━━━━━ Page extract ━━━━━
3. Submission of the Learned Counsel appearing on behalf of the Respondents/Liquidator:

• It is submitted that Section 66 of the Code is similar to Section 458A of the Parent Companies Act, 1956, which deals with ‘exclusion of certain Limitation period’; that the effect of Section 458A of the Parent Companies Act, 1956 is that, in respect of a legally enforceable claim, which could have been made by the Company on the date on which the Application for winding-up is made, the period of Limitation will not run against the Company from the date of commencement of the winding-up Proceedings, i.e., from the date on which the Application for winding-up is made, till the date on which the winding-up Order is made (both inclusive).

• It is stated that such a claim could be filed by the Official Liquidator by taking the benefit of one year period, immediately following the date of the winding-up Order, as provided under Section 458A of the Act and the three years period provided under Article 137 of the Limitation Act, 1963 and hence in respect of a legally enforceable claim, which could have been made by the Company on the date on which the Application for winding-up is made, the Official Liquidator could file Claim within a period of four years from the date on which the winding-up Order is made.

• It is submitted that Section 60(6) of the Code says that ‘notwithstanding anything contained in the Limitation Act, 1963 or in any other law for the time being in force, in computing the period of Limitation specified ‘for any suit or Application by or against a ‘Corporate Debtor’, for which an Order of Moratorium has been made under this part’, the period during which such Moratorium is in place shall be excluded’. In other words, in respect of a legally enforceable claim, which could have been made by the Company on the date on which the Order of Admission of CIRP is made, the period of Limitation will not run against the Company from the date of commencement of CIRP till the date on which the winding-up Order is made i.e., Moratorium under Section 14 of the Code.

• It is argued that a ‘Claim’ filed by the Liquidator under sub-Section (5) of Section 60 of the Code is governed by Article 137 of the Limitation Act, 1963, and the right to file a ‘Claim’ under the said sub-Section, in respect of a ‘Claim’ enforceable at law on the date of the winding-up Order, arises on the date on which the winding-up Order is passed.

• It is submitted that the RP is to complete the CIRP and try to revive the ‘Corporate Debtor’ by finding the suitable Resolution Applicants in time bound manner. Hence, the RP cannot spend more time in filing of multiple suits for recovery of receivables before multiple fora since which are expensive and time-consuming. Moreover, any trade receivables as on the date of commencement of CIRP, which shall part of the current/non-current assets of the Company so if any Prospective Resolution Applicants comes, they will submit the Plan after taking into consideration the said trade receivables.
━━━━━ Information shown ━━━━━
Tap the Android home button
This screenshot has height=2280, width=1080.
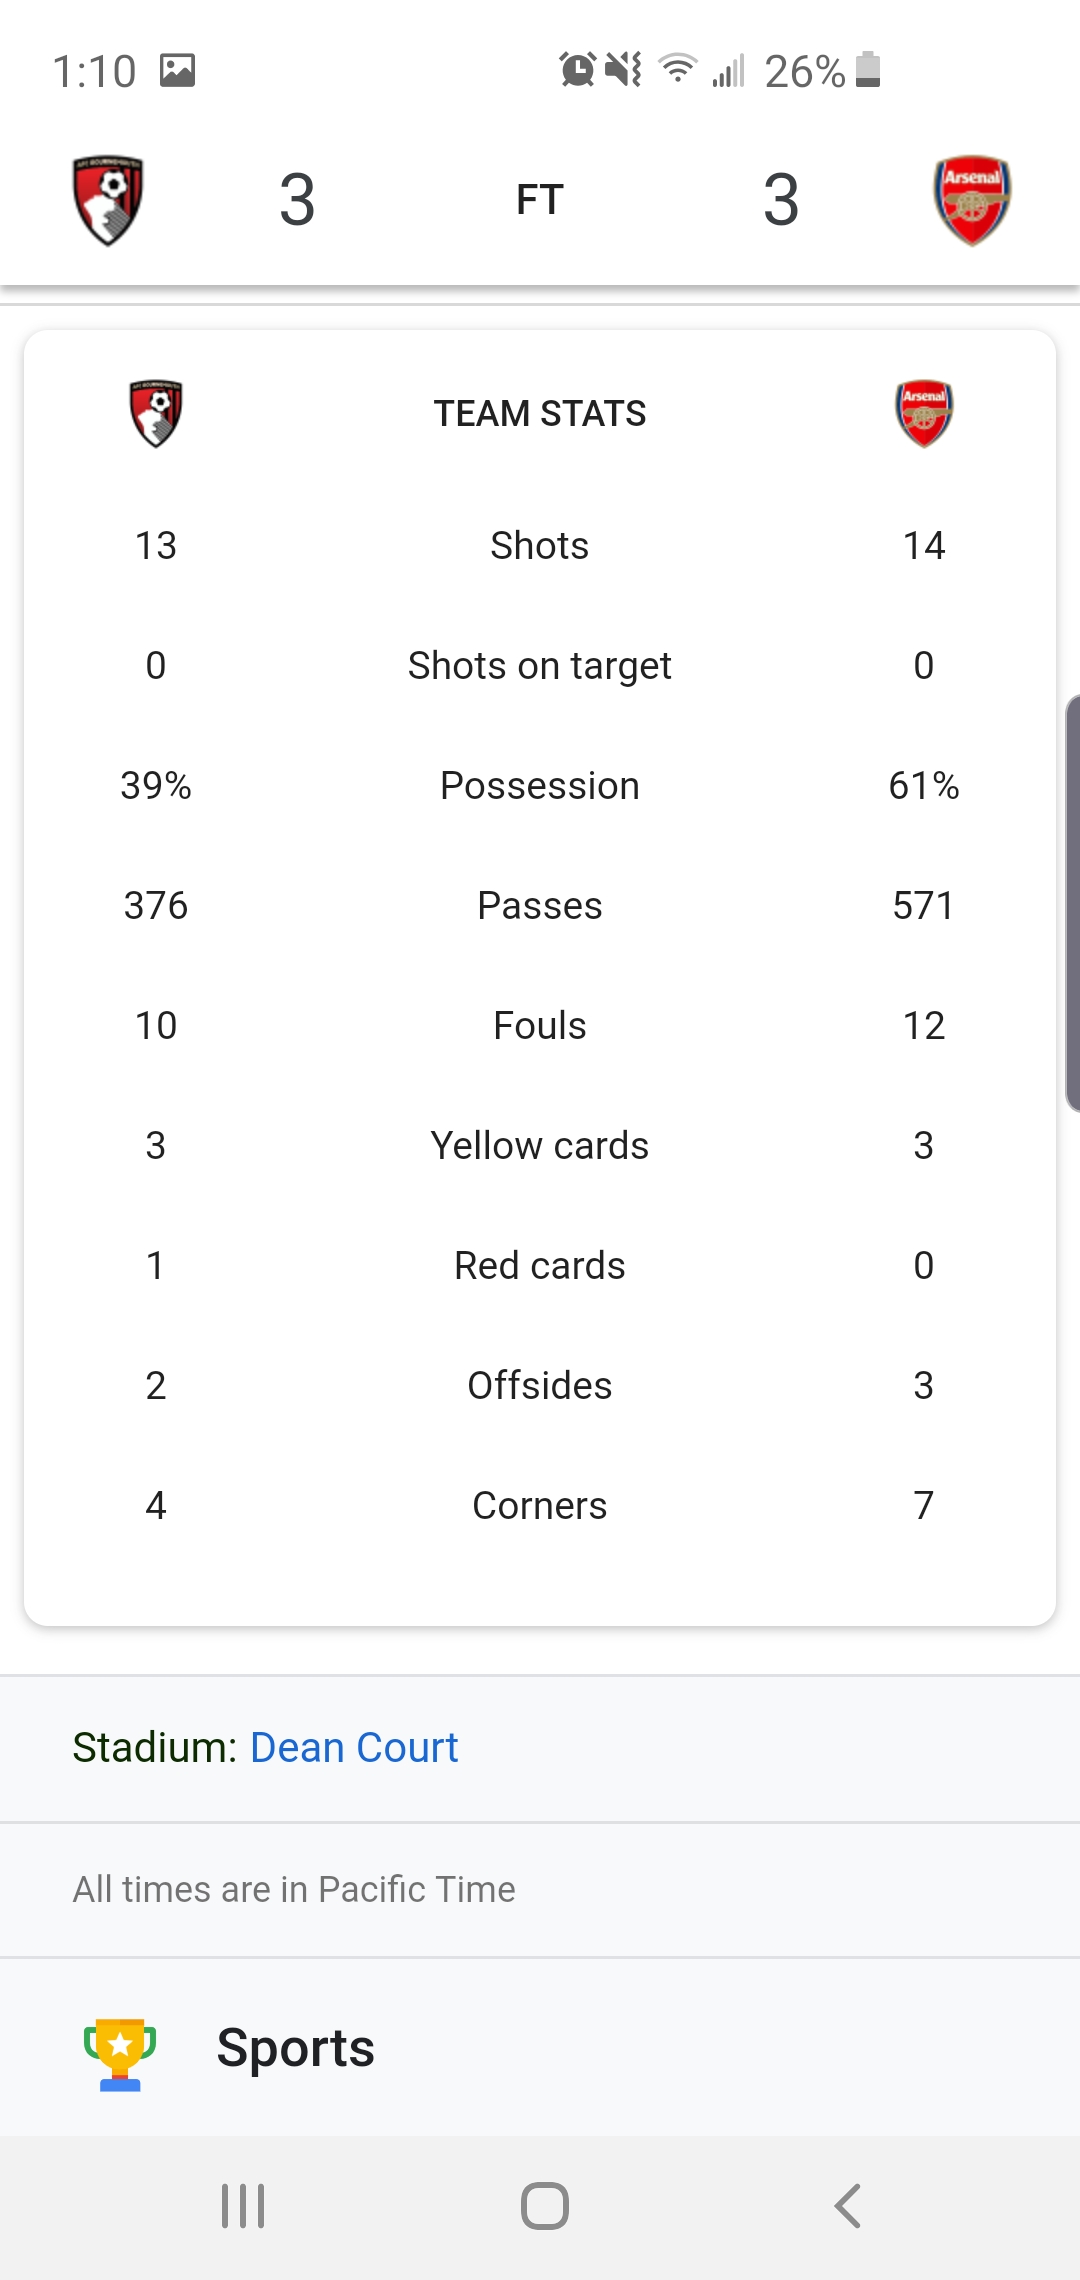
━━━━━
■ **Parts of the exercise**:
(a) Translate this sentence from the liquidator's submission into Spanish: "It is submitted that the RP is to complete the CIRP and try to revive the ‘Corporate Debtor’ by finding the suitable Resolution Applicants in time bound manner."
(b) According to the liquidator's submission, which article of the Limitation Act, 1963 governs a claim filed by the Liquidator under sub-Section (5) of Section 60 of the Code?
The material has no role here.

■ **The results**:
(a) Se sostiene que el RP debe completar el CIRP e intentar reactivar al ‘Deudor Corporativo’ encontrando a los Solicitantes de Resolución adecuados dentro de un plazo determinado.

(b) Article 137